Evidently OSS Tutorial

In this tutorial, you will use the Evidently open-source Python library to evaluate data stability and data drift on tabular data. You will run batch checks on a toy dataset and generate visual Reports and Test Suites in your Python environment.

We recommend going through this tutorial once to understand the basic functionality. Once you complete it, you will be ready to use all Evidently evaluations, including checks for ML model quality or text data.

You can later run the Evidently Reports and Test Suites independently or use them as a logging layer for Evidently ML Monitoring. You can choose between self-hosting ML monitoring dashboard or sending the Reports and Test Suite to Evidently Cloud platform to monitor metrics over time.

To complete the tutorial, you need basic knowledge of Python.
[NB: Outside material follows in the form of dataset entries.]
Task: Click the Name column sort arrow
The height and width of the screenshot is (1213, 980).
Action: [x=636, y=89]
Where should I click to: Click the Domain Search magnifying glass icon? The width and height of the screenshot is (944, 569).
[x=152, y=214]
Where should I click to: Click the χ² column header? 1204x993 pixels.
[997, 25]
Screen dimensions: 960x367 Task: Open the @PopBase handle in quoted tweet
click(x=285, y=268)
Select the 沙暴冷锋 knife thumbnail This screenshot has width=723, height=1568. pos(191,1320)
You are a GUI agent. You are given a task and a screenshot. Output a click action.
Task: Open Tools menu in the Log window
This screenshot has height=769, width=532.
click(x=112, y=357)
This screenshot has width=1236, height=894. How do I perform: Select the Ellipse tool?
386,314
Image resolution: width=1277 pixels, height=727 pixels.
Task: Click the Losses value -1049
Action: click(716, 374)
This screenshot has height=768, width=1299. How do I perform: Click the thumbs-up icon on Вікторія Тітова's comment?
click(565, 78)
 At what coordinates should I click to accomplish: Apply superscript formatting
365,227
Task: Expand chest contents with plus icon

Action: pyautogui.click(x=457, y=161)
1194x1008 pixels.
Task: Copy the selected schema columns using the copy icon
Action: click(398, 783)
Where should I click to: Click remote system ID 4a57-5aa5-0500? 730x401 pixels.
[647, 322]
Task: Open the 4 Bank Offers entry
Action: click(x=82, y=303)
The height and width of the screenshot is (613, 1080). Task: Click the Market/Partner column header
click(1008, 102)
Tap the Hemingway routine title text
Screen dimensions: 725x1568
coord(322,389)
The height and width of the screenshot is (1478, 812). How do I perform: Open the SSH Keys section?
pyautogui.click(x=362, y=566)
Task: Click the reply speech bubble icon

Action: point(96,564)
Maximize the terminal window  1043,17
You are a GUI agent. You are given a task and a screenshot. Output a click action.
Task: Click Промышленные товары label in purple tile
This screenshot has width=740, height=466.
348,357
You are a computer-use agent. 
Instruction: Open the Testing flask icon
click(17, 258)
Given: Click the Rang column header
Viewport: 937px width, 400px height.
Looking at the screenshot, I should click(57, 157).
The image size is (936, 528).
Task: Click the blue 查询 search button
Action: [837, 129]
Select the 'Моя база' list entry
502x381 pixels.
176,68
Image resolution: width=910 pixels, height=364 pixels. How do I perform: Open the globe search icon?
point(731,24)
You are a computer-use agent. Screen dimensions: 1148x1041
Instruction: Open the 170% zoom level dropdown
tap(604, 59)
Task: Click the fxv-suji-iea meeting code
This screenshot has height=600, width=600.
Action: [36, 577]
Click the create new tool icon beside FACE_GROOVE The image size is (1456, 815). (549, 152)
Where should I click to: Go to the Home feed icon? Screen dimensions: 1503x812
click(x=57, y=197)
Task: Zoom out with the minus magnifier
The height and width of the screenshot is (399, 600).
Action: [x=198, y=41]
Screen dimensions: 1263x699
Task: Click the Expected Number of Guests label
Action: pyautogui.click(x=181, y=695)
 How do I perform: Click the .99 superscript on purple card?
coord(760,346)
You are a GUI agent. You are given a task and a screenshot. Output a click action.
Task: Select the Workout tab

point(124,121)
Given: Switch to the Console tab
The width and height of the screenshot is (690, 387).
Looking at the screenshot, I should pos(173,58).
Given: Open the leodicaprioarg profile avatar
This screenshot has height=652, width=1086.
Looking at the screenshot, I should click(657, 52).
You should be able to complete it in about 15 minutes.

You can reproduce the steps in Jupyter notebooks or Colab or open and run a sample notebook from the links below.

Colab:

Jupyter notebook:

Video version:

You will go through the following steps:

  • Install Evidently

  • Prepare the input data

  • Generate a pre-built data drift report

  • Customize the report

  • Run and customize data stability tests

1. Install Evidently

MAC OS and Linux

To install Evidently using the pip package manager, run:

$ pip install evidently

Hosted notebooks

If you are using Google Colab, Kaggle Kernel, Deepnote or Databricks notebooks, run the following command in the notebook cell:

!pip install evidently

Windows

To install Evidently in Jupyter notebook on Windows, run:

$ pip install evidently

2. Import Evidently

After installing the tool, import evidently and the required components. In this tutorial, you will use several test suites and reports. Each corresponds to a specific type of analysis.

You should also import pandas, numpy, and the toy california_housing dataset.

import pandas as pd
import numpy as np

from sklearn.datasets import fetch_california_housing

from evidently import ColumnMapping

from evidently.report import Report
from evidently.metrics.base_metric import generate_column_metrics
from evidently.metric_preset import DataDriftPreset, TargetDriftPreset
from evidently.metrics import *

from evidently.test_suite import TestSuite
from evidently.tests.base_test import generate_column_tests
from evidently.test_preset import DataStabilityTestPreset, NoTargetPerformanceTestPreset
from evidently.tests import *

3. Prepare the data

In the example, you will work with a toy dataset. In practice, you should use the model prediction logs. They can include input data, model predictions, and true labels or actuals, if available.

To prepare the data for analysis, create a pandas.DataFrame:

data = fetch_california_housing(as_frame=True)
housing_data = data.frame

Rename one of the columns to “target” and create a “prediction” column. This way, the dataset will resemble the model application logs with known labels.

housing_data.rename(columns={'MedHouseVal': 'target'}, inplace=True)
housing_data['prediction'] = housing_data['target'].values + np.random.normal(0, 5, housing_data.shape[0])

Split the dataset by taking 5000 objects for reference and current datasets.

reference = housing_data.sample(n=5000, replace=False)
current = housing_data.sample(n=5000, replace=False)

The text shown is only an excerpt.